Word and element locating data:
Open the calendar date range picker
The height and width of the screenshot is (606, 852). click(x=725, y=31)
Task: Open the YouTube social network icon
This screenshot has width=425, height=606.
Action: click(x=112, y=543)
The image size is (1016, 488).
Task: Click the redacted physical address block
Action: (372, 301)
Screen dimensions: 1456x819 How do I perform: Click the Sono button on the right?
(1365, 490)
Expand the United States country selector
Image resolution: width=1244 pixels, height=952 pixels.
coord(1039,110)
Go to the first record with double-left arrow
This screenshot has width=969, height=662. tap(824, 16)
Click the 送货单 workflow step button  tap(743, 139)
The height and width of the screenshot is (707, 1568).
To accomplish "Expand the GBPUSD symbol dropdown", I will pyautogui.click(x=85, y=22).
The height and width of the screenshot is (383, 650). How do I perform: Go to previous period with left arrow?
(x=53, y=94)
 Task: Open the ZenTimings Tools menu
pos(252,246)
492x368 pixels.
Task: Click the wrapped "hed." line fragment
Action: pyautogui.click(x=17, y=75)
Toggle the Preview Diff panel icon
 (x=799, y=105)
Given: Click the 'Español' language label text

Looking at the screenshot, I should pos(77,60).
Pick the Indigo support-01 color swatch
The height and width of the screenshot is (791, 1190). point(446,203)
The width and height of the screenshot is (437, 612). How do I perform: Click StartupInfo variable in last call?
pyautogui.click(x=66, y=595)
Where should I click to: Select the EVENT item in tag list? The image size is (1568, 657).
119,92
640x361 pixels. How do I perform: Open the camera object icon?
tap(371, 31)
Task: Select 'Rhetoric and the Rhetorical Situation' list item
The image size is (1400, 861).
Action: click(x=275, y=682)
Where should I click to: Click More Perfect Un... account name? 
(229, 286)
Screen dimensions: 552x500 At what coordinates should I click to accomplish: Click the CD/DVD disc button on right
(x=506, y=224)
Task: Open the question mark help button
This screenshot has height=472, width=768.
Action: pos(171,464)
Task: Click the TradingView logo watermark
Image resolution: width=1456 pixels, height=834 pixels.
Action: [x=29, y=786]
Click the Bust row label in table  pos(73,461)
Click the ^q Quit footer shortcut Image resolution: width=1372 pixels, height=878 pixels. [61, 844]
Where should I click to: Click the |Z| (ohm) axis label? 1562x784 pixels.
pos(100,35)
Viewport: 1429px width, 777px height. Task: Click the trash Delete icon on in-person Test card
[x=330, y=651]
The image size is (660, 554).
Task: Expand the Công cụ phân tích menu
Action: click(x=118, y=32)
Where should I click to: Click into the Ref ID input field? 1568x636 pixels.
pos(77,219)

**WHAT IS BEING ASKED**
Gather each line of the data above that contains the string "Task", treating case as significant. Reproduce every matching line in full.

**SOLUTION TO THIS EXERCISE**
Task: Open the YouTube social network icon
Task: Click the redacted physical address block
 Task: Open the ZenTimings Tools menu
Task: Click the wrapped "hed." line fragment
Task: Select 'Rhetoric and the Rhetorical Situation' list item
Task: Open the question mark help button
Task: Click the TradingView logo watermark
Viewport: 1429px width, 777px height. Task: Click the trash Delete icon on in-person Test card
Task: Expand the Công cụ phân tích menu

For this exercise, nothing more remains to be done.